Tell me the story!
05 November 07 11:03 AM

It's marking season at the moment, and so now, more than ever, do I appreciate one of the big pluses of this job - I get to read work that is analytical, intellectually substantial, and not about something I lectured on a couple of weeks ago. Generally, what I'm reading is on a subject I know little to nothing about. But if the writer tells me a story about their subject, then I'm hooked.

What do I mean by telling a story? All academic writing contains some kind of narrative, even if it is as simple as 'we thought this, so we did that, which made that happen'. Telling the story, to me, means using those narrative elements to convey your interest and passion for the subject with the reader. Use an active voice. Use clear and simple language. Don't be afraid to put in the people, the drama, the humour, the fascination. 

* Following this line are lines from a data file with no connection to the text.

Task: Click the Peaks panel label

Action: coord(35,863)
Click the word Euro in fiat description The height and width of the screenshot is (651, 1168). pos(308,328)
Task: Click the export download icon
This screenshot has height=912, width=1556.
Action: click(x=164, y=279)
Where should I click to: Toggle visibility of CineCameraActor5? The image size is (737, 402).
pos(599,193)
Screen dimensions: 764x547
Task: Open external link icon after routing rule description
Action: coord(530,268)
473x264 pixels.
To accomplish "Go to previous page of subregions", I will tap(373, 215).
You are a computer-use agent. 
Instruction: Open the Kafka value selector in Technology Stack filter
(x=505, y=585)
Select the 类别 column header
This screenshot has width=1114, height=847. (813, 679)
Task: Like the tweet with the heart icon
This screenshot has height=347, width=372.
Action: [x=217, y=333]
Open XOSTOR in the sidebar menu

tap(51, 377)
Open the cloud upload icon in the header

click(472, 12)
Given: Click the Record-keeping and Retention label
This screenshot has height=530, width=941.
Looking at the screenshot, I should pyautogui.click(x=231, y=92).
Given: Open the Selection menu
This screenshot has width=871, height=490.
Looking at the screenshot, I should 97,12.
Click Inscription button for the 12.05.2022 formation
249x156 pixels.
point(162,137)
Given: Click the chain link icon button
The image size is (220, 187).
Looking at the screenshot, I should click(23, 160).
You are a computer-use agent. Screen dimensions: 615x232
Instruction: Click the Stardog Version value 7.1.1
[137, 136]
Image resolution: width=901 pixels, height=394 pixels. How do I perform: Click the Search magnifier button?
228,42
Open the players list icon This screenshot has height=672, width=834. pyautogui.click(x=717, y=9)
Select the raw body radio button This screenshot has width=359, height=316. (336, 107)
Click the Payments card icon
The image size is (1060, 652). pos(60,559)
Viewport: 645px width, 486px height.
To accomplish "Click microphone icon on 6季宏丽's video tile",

In my chapter three, which is lurking at home waiting for some rewriting later tonight, there are lots of little stories that I want to include: the six-month argument in the letter pages of Astounding Science Fiction over the scientific credibility of Lemuria culminating in a satirical short story with a punchline involving suckerfish; the struggle by science fiction magazines to survive the Great Depression, from altering print schedules and the grade of paper to running stories that fantacised about hidden gold mines; the invention of synethetic tapioca (why? why?). Some of these stories are a footnote, others a paragraph, others a section. But they all jigsaw together to hopefully pull the reader through another story - the larger story of my thesis argument.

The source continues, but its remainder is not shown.